Maria, a young Austrian woman, is a nun in training in a convent in Salzburg. She is excitable and easily distracted though, which are not qualities that nuns usually possess. So the abbess of her convent decides to send her to the Von Trapp family as a governess for a few months to help her decide if she really wants to be a nun. Maria finds seven lovely children who are desperate to get their father’s attention since he has been extremely strict and aloof since their mother died. She brings joy back to the family’s life but fresh difficulties for them arise as Austria is annexed to Nazi Germany.

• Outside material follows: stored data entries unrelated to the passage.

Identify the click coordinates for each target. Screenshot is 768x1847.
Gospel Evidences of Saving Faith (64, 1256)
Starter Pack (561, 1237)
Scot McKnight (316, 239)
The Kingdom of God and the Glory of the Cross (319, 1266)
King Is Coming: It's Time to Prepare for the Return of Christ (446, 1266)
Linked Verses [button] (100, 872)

I find that older movies don’t hold my attention quite as easily as newer ones do, but I didn’t have that problem at all with The Sound of Music, despite it being over fifty years old and about three hours long. The songs are fabulous and I still have a couple stuck in my head. The pacing is perfect, just as you’re starting to wish a conflict in the movie was solved, it does and the movie throws something else at you. The actors are wonderful, adding both humor and drama without either feeling disingenuous. The whole movie has a cozy warmth to it that I can’t quite describe. I know why everyone loves it so much now!
Other Movies Watched
Sin Nombre (2009)
Sin Nombre follows Sayra, a Honduran teenager, and Willy, a young Mexican gangster. Sayra and her family (including her father that she hasn’t seen since she was very young) are on a perilous journey through Mexico to attempt crossing the border into the United States. Casper is growing disillusioned with gang life and is looking for a way out so that he can keep his girlfriend safe. Both their stories eventually intersect on the train that Sayra is traveling on.

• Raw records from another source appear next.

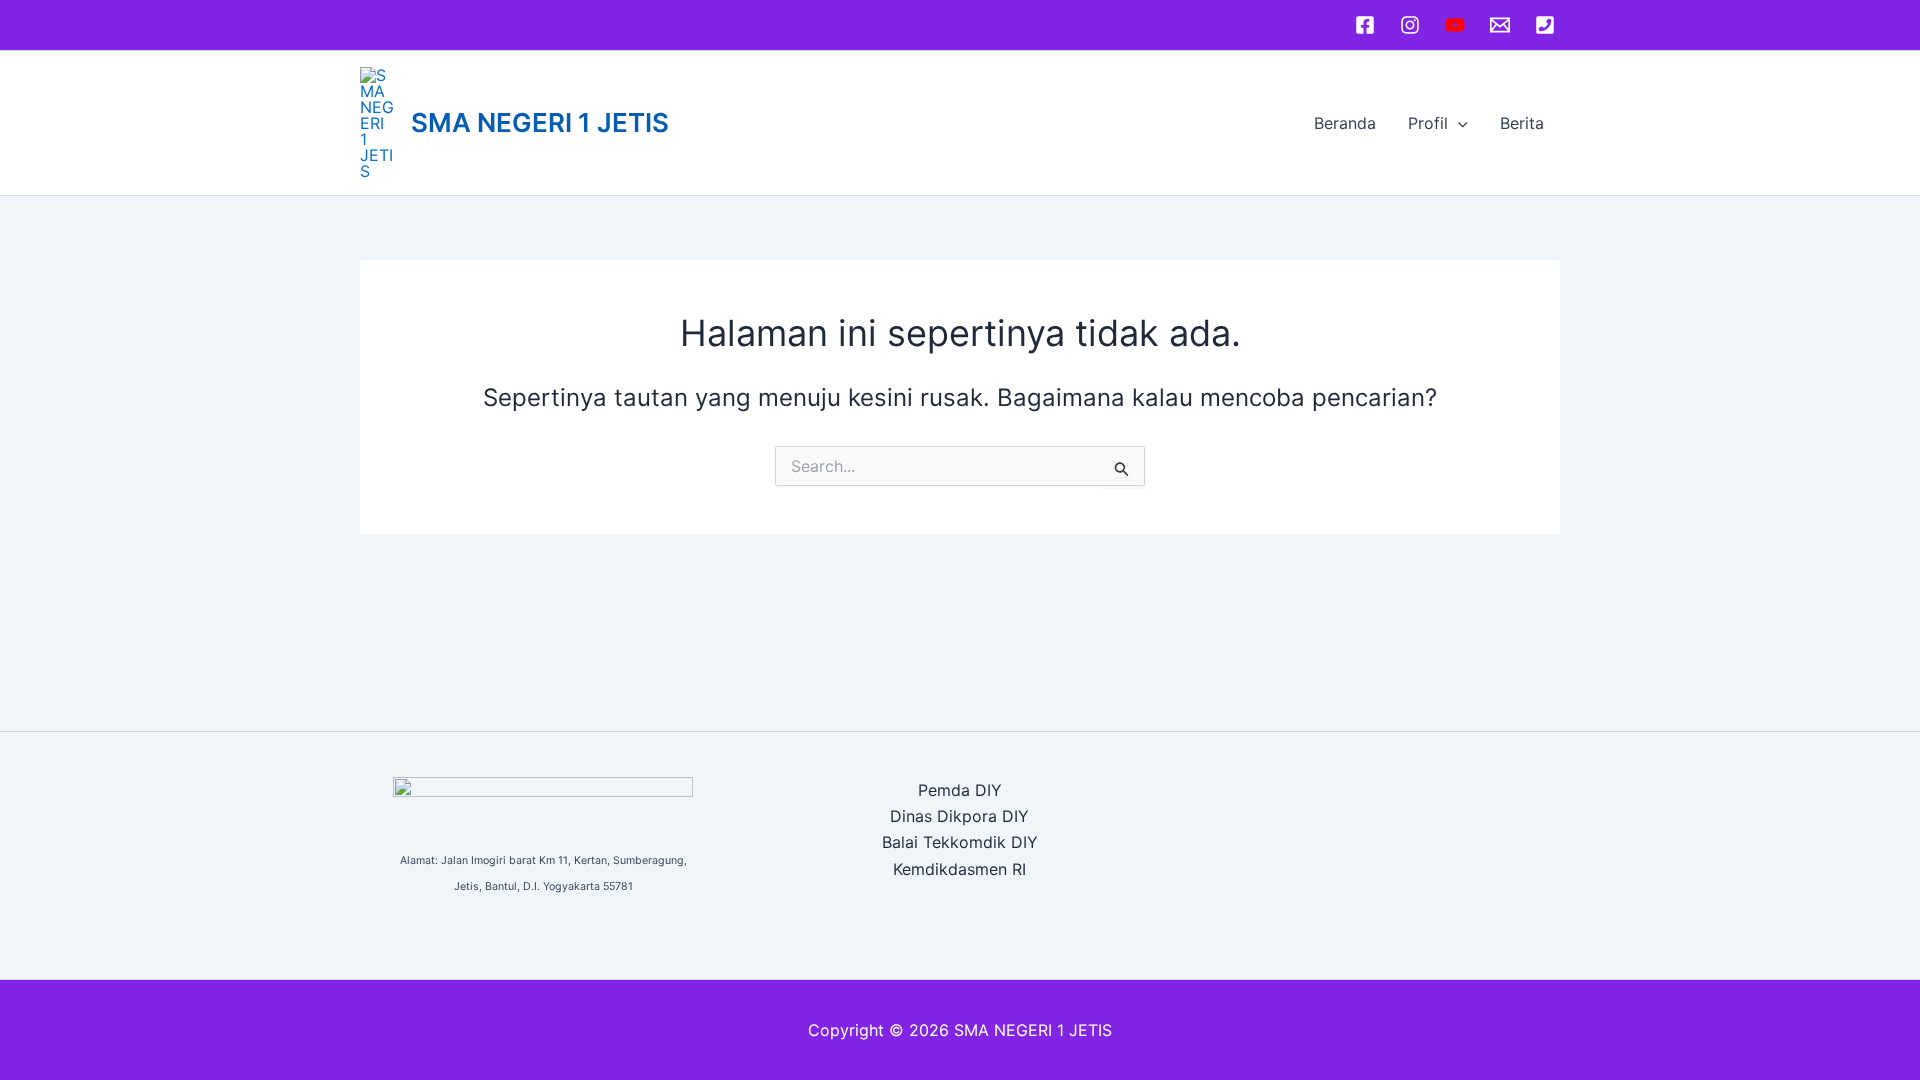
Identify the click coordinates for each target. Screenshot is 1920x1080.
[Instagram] (1410, 25)
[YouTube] (1455, 25)
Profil (1428, 123)
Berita (1522, 123)
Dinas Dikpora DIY (959, 816)
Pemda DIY (960, 790)
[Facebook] (1365, 25)
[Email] (1500, 25)
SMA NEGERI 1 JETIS (540, 122)
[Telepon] (1545, 25)
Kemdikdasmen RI (959, 869)
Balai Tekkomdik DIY (960, 842)
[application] (1458, 123)
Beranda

This is a exceptional movie. It is not always easy to watch; it is brutally violent (but in realistic ways) and some bad things happen to people, including children. But it also has moments of beauty and hope. First-time writer/director Cary Fukunaga (later famous for True Detective and Beasts of No Nation) is phenomenal, the writing, the pacing, the atmosphere, the acting, and everything else was outstanding. Everything about the movie seems authentic (I read that Fukunaga spent two years researching the movie by spending time with real gangsters and with people looking to move to the United States), especially the people in it. The cast features several non-professional actors so that helps. The story that the movie tells is a huge part of its success, it offers an unrelentingly realistic view of people whose situations are so hopeless that illegal immigration seems like a good option.
Jumanji (1995)
Alan Parrish finds a mysterious board game named Jumanji on a construction site and starts playing a game with his friend Sarah. Jumanji isn’t just a game, though. It can actually affect the real world and they find this out the hard way when Alan vanishes while Sarah flees from a horde of bats. Decades later, siblings Judy and Peter move into Alan’s old house and inadvertently resume Alan and Sarah’s old game and release a grown-up Alan from 26 years of being alone in the jungle. Now the four of them must finish the game and brave all the dangers that entails so that things can return to normal.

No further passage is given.